Salah satu anggota tim pencari fakta PBB untuk Myanmar, Christopher Sidoti mengatakan upaya pemulangan itu belum waktunya hingga Myanmar dapat menjamin keamanan etnis Rohingya ketika tiba di negara asalnya.
"Sekarang, prioritas utama, jika kita menginginkan pemulangan dalah mengubah situasi pengungsi Rohingya yang tetap ada di negara bagian Rakhine. Sampai situasi pada dasarnya berubah di mana mereka dilindungi, aman, dan menikmati partisipasi penuh di Myanmar. Sampai itu terjadi, pengungsi di Cox's Bazar tidak bisa dan tidak akan kembali," ujar Christopher Sidoti ketika ditemui di kantor PBB untuk Indonesia, Jakarta Senin (5/8).
"Permasalahannya adalah mungkin ada 400 ribu hingga 500 ribu pengungsi Rohingya yang masih ada di negara bagian Rakhine di mana kondisi mereka tidak berubah dibandingkan dengan mereka yang telah ada di sana sejak 2012," ucapnya.
Ia juga mempertanyakan mengapa para pengungsi itu harus dipulangkan jika kondisi di negara asalnya masih tetap sama, di mana mereka tinggal di kamp-kamp penampungan dan tidak mendapat akses ke sekolah, layanan kesehatan, maupun kebutuhan pokoknya.

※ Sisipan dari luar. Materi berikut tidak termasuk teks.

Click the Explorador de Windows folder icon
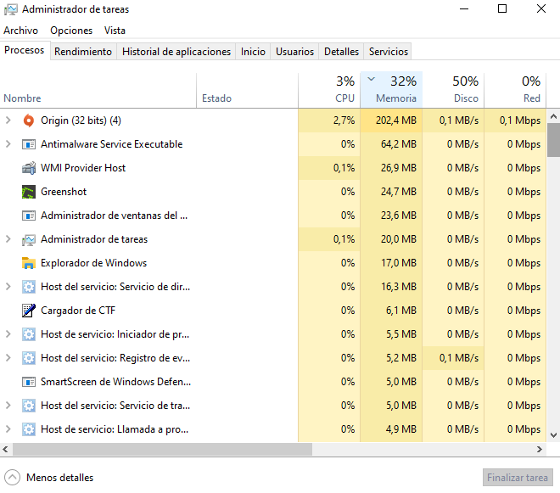This screenshot has height=493, width=560. click(29, 263)
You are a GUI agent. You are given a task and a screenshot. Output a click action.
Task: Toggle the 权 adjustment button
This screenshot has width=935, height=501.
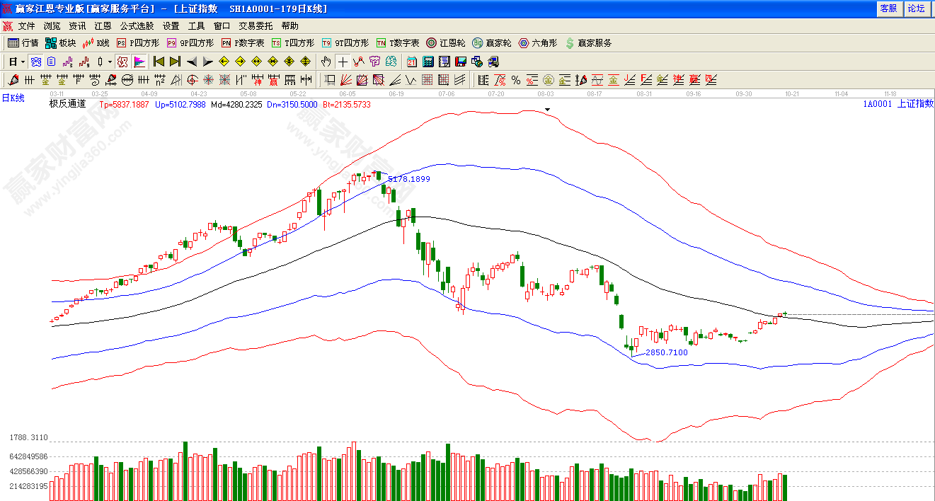point(122,62)
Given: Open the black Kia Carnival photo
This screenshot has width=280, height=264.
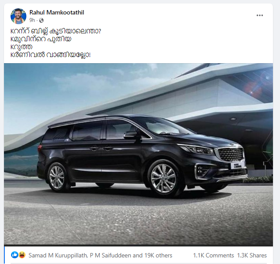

Sidoti juga menceritakan pengalamannya ketika mewawancarai seorang etnis Rohingya di Cox'z Bazar, Bangladesh yang sempat mencoba kabur dari negara bagian Rakhine sebanyak tiga kali pada 1990an, 2012, dan 2017 bersama keluarganya.
Menurut Sidoti, orang Rohingya itu ingin kembali ke negara asalnya bersama keluarga, namun ia mengaku belum siap hingga rasa takutnya hilang.

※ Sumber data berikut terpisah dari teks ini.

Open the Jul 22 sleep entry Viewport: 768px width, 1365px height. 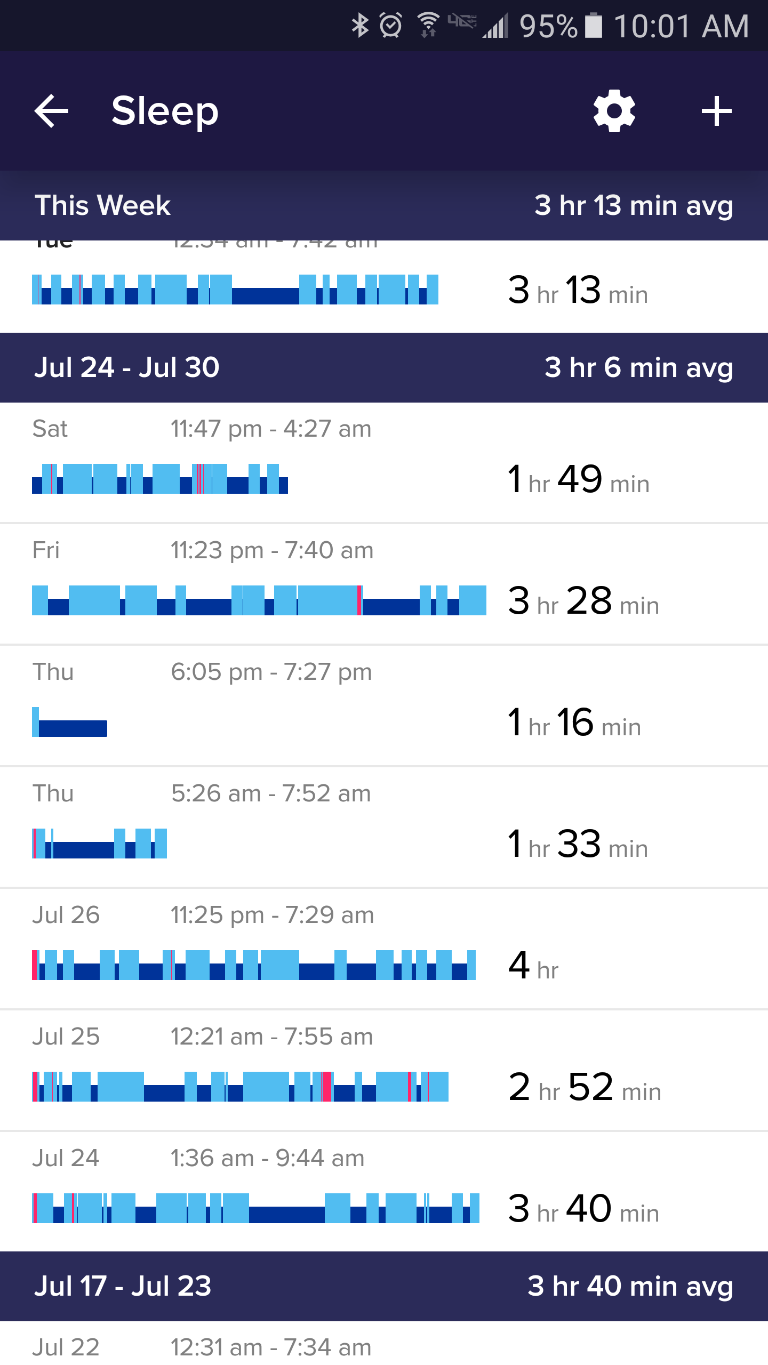click(x=384, y=1347)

Sementara itu, ketua tim pencari fakta PBB untuk Myanmar, Marzuki Darusman menjelaskan akan adanya pagar pembatas antara Myanmar dan Bangladesh, di mana para pengungsi Rohingya bermukim sekarang.
Marzuki juga menjabarkan pagar pembatas itu dibangun pemerintah Myanmar dari sumber daya usaha yang terpisah dari anggaran negaranya.
"Pagar itu didirikan setelah banyak dari pengungsi Rohingya yang mencoba kabur dan bertujuan untuk mencegah mereka kembali (ke Myanmar)," kata Marzuki di tempat yang sama.
"Ini adalah keterkaitan yang jelas antara kebijakan negara, kebijakan militer, dan sumber daya usaha. Upaya-upaya militer mungkin dapat terjadi karena disediakan oleh komunitas bisnis," ujar Marzuki.
Rencana pemulangan pengungsi Rohingya kembali ke negara asalnya telah disepakati Myanmar dan Bangladesh sejak 2017 lalu. Upaya tersebut juga mendapat sambutan baik dari dari berbagai negara di ASEAN, termasuk Indonesia.
Pada bulan Juni lalu, Presiden Joko Widodo sempat membahas persoalan keamanan di negara bagian Rakhine saat bertemu Pemimpin De Facto Myanmar, Aung San Suu Kyi di sela-sela KTT ke-34 ASEAN di Bangkok, Thailand.
Kala itu, Jokowi mengingatkan pentingnya situasi keamanan yang baik di negara bagian Rakhine.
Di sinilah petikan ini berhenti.